# Directive
Transcribe each of the following records line for line, keeping every character as it appears.

# Rows of pointing records
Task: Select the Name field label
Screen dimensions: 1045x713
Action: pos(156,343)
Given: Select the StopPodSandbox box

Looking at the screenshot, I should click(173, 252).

# Exercise output
Task: Select the Name field label
Screen dimensions: 1045x713
Action: pos(156,343)
Given: Select the StopPodSandbox box

Looking at the screenshot, I should click(173, 252).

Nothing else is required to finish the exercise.